Defendants Who Refuse to Identify Themselves
Sometimes defendants refuse to identify themselves. Without knowing a defendant’s identity, it is almost impossible for a judicial official to determine what conditions of pretrial release should be imposed. The judicial official will not be able to determine, among other things, whether the defendant has a record, has previously failed to appear, or what connections the defendant has with the community that are relevant to flight risk.
If the relevant local policy does not address the situation, a judicial official probably may delay the initial appearance while a law enforcement officer completes an investigation into the defendant’s identity. Such an investigation may not be feasible in all cases, particularly when the crime is not a serious one. Note, however, that if a person (1) is charged with an offense involving impaired driving, as defined in G.S. 20-4.01(24a), or driving while license revoked when the revocation is for an impaired driving revocation, as defined in G.S. 20-28.2, and (2) cannot be identified by a valid form of identification, then the arresting officer must have the person fingerprinted and photographed. G.S. 15A-502(a2). This requirement does not necessarily result in an identification of the person, but it does impose additional duties on law enforcement. If the judicial official delays the initial appearance to allow the officer to investigate and the officer’s investigation is unsuccessful or cannot be done quickly, the judicial official should consider the other option set out below; a judicial official should not allow an indefinite delay of the initial appearance.
A second option for dealing with a defendant who refuses to identify himself or herself is to hold the initial appearance, set conditions in light of the potential flight risk associated with a person who will not identify himself or herself, and include as a condition of pretrial release that either the defendant adequately identify himself or herself or that there is an adequate identification of the defendant.

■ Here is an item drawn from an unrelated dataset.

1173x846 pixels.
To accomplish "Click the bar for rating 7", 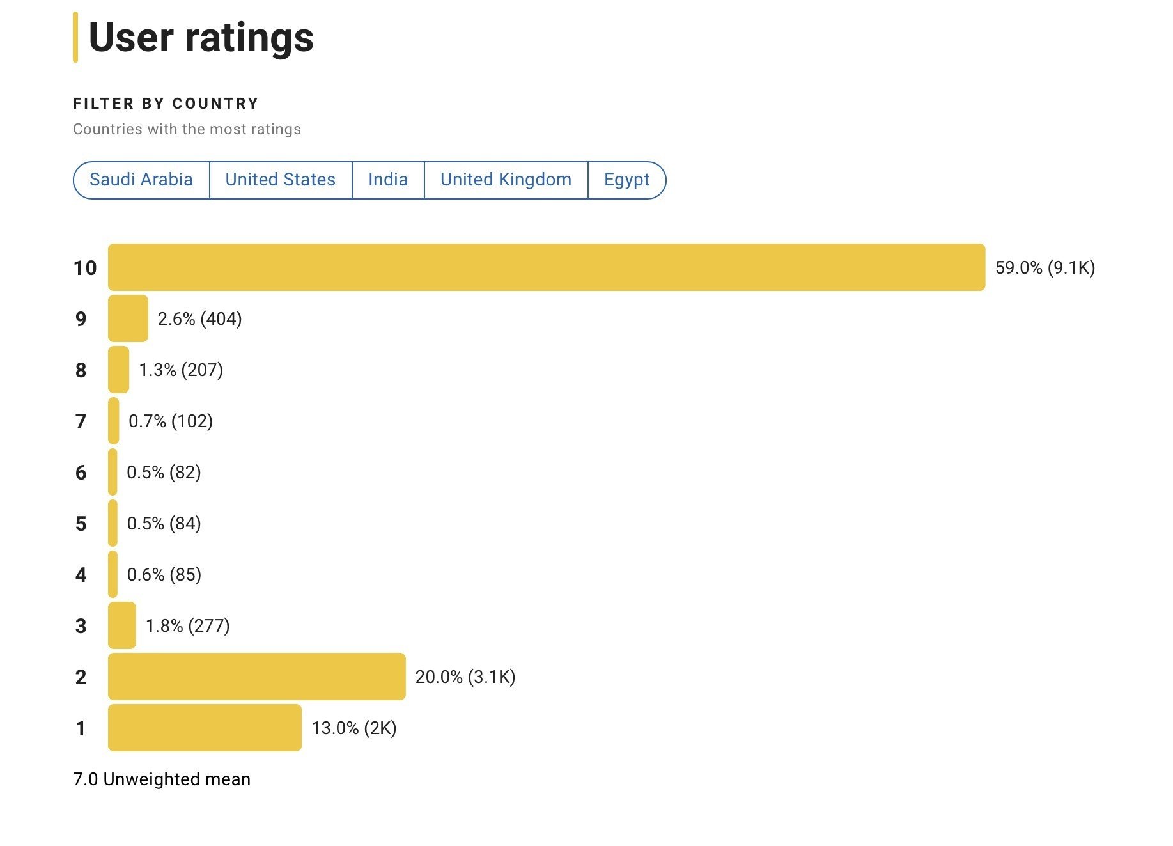I will coord(114,421).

Regardless of which procedure is used, it is probably not permissible and it is not advisable to require a defendant to produce a United States government-issued picture identification. Also, any reasonable form of identification may be satisfactory even if the defendant does not have any written form of identification—for example, when a responsible member of the community vouches for the defendant’s identity.

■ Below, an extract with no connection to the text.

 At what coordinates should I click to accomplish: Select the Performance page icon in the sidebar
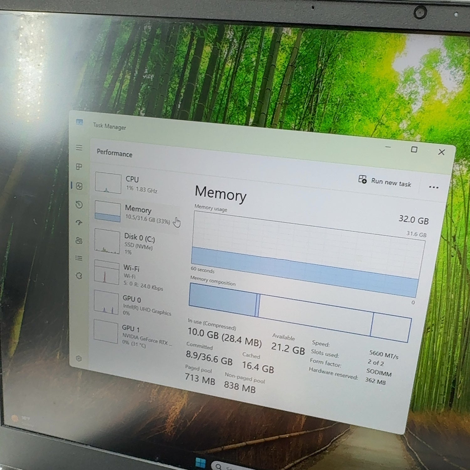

Noncitizens and Pretrial Release
A judicial official has no authority to hold an arrestee simply because he or she is not a United States citizen. G.S. 162-62 (as amended by S.L. 2010-97) provides that whenever a person charged with a felony or an impaired driving offense is confined to a jail or a local confinement facility, the person in charge of the facility must attempt to determine if the prisoner is a legal resident of the United States by questioning the person and/or examining documents. If the prisoner’s status cannot be determined, the person in charge must, if possible, make an inquiry to the Immigration and Customs Enforcement of the United States Department of Homeland Security (ICE). However, G.S. 162-62 also provides that it cannot be construed to deny bond to a prisoner or prevent the prisoner from being released from confinement when the prisoner is otherwise eligible for release. Of course, citizenship status may be relevant in determining conditions of pretrial release, such as when the arrestee has no contacts in the community and was planning on returning to his or her home country shortly, thus creating a flight risk.

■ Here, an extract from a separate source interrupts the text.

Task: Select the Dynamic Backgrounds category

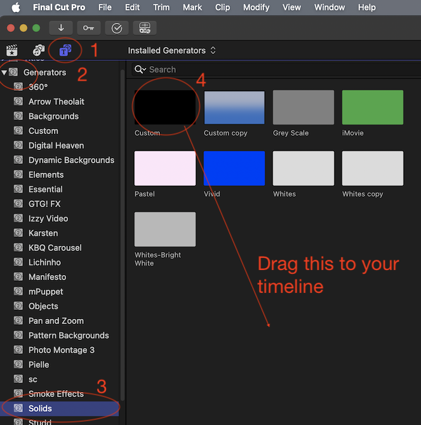Action: tap(71, 160)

Another immigration issue sometimes arises when the arresting officers informs a judicial official that there is an ICE detainer or that ICE is “interested” in the defendant. One of ICE’s responsibilities is detaining and removing noncitizens who are not legally present in the country. An ICE detainer refers to a document issued by ICE, frequently to a local jail, asking the jailer to hold a person for up to forty-eight hours so that ICE can take custody of that person. For example, suppose a defendant is in jail on a $5,000 secured bond. Normally, when the defendant is able to make that bond, he or she must be released. However, if an ICE detainer is in place, the jailer will hold the defendant for up to forty-eight hours after the defendant makes bond so that ICE can take custody. When an officer brings a defendant to a judicial official and an ICE detainer is in place, the judicial official should follow the normal procedure for conducting the initial appearance and setting conditions of pretrial release. There is no special hold to implement, and the judicial official is not authorized to hold the defendant. The detainer is in place, and if the defendant meets his or her conditions of pretrial release, the jail will hold the defendant per the detainer. However, the fact that a detainer is in place may affect the judicial official’s decision about appropriate conditions. For example, if the defendant is facing deportation, there may be an elevated flight risk.
Likewise, when an officer brings a defendant to a judicial official and informs the official that ICE is “interested” or is “investigating whether a detainer should issue,” the official should follow the normal procedure for conducting an initial appearance and setting conditions of pretrial release. There is no special hold to implement, and the official is not authorized to hold the defendant for this purpose. However, in this situation the official may learn of facts that will be relevant to the determination regarding the appropriate conditions of pretrial release.